D – Allora praticamente quando si amplia la consapevolezza, quando si raggiunge un grado superiore nell’evoluzione, ci si rende conto che quello che si credeva l’Io non era altro che una marionetta, un burattino?
Ma neanche! Io direi che non è neanche quello. E’ la “vernice” che sta sopra al burattino, tuttalpiù, ma non è il burattino. O per lo meno – ancora meglio – è il “modo” di interpretare quella vernice che sta sul burattino.
D – Scusa, è stato detto molte volte – e tutti lo sappiamo a livello mentale – che è molto soggettivo quello che ognuno di noi percepisce e capisce dell’insegnamento, e infatti ne abbiamo parecchie prove. Ad esempio il comportamento, appunto, questa nostra manifestazione, quando noi in una situazione stiamo male e, logicamente, si tenderebbe a scappare, io certe volte sono in dubbio se interpretare questo voler cambiare la situazione sgradevole – che però è la “nostra” situazione – andando via per cercare di modificarla mi sembra una fuga. D’accordo che forse si dovrebbe parlare più nel particolare, forse è troppo generale così, comunque anche un lavoro, una situazione familiare che proprio non si riesce a sopportare, l’evadere, il cambiare vita, il cambiare lavoro, è una fuga o si può intendere (qualcuno lo intende) come un proprio “diritto” alla propria pace?
Io sarei dell’idea che quando si fugge davanti a qualche cosa è solo un rimandare il problema, perché, tanto, il problema tornerà: cambieranno gli attori, cambierà lo scenario, però il problema si ripeterà lo stesso.
Sapete che quando le esperienze vi arrivano per essere comprese, se non sono comprese si ripresenteranno (più o meno simili, più o meno con le stesse persone o no), però si ripresenteranno nuovamente. Quindi, a rigor di logica, quando uno si trova in una situazione spiacevole sarebbe meglio, se non vuole che questa situazione si ripresenti, che l’affrontasse direttamente. Scifo
D – E quindi si rimane e si accetta, o meglio: si cerca di comprendere e di vivere quella situazione fino a dove la strada ci porterà.

Materiale>

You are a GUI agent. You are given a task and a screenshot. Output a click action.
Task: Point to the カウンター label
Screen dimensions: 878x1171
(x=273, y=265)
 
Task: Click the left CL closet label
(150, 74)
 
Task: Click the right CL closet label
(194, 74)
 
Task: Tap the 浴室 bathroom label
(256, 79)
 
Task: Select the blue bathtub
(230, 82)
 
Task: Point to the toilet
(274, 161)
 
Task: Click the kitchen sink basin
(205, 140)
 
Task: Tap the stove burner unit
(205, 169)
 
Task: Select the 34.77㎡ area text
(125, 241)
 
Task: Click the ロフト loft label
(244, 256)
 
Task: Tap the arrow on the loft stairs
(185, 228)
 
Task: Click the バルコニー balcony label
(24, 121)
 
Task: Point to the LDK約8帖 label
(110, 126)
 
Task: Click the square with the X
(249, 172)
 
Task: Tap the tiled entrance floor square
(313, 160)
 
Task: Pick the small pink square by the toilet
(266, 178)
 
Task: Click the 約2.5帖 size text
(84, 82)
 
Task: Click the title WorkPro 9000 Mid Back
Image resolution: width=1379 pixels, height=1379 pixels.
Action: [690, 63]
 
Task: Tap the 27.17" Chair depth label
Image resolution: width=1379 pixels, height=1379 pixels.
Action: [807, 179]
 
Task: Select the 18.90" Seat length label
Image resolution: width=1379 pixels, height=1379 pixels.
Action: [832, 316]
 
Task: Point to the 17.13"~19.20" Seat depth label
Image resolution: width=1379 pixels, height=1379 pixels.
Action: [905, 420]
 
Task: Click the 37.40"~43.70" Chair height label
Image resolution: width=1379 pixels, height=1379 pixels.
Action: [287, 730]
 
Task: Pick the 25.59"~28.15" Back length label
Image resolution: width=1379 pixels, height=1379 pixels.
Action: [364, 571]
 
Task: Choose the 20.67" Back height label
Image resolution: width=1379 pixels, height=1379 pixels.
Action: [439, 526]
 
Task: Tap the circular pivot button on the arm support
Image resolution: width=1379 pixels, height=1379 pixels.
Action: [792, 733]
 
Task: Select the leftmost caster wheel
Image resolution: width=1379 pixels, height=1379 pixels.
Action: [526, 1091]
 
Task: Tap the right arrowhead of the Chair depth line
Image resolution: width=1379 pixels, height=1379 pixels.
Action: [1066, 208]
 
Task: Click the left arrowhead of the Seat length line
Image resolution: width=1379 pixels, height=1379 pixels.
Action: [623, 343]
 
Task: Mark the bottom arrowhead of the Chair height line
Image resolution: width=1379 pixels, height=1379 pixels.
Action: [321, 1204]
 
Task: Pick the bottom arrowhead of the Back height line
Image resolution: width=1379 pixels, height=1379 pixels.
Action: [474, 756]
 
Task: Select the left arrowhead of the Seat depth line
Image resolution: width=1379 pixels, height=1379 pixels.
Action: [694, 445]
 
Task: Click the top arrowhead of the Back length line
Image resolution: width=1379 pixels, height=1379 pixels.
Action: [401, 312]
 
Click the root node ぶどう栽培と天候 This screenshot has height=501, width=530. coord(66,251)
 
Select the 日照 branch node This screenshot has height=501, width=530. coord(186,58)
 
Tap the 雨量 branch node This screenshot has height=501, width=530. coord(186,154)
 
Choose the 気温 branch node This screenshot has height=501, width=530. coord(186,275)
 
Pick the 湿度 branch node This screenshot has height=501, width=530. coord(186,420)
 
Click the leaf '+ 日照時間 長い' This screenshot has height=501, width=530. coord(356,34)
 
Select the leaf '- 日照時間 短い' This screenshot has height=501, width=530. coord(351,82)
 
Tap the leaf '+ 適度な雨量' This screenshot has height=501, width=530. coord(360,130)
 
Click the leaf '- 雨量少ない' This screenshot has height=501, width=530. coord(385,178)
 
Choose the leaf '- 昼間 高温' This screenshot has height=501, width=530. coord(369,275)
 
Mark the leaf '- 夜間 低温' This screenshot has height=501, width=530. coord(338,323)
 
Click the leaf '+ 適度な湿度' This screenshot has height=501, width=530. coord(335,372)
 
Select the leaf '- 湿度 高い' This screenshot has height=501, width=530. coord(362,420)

Compito assegnato> Riporta alla lettera la parte del brano che comincia con "Ma neanche! Io" e finisce con "sta sul burattino.".

Risposta>
Ma neanche! Io direi che non è neanche quello. E’ la “vernice” che sta sopra al burattino, tuttalpiù, ma non è il burattino. O per lo meno – ancora meglio – è il “modo” di interpretare quella vernice che sta sul burattino.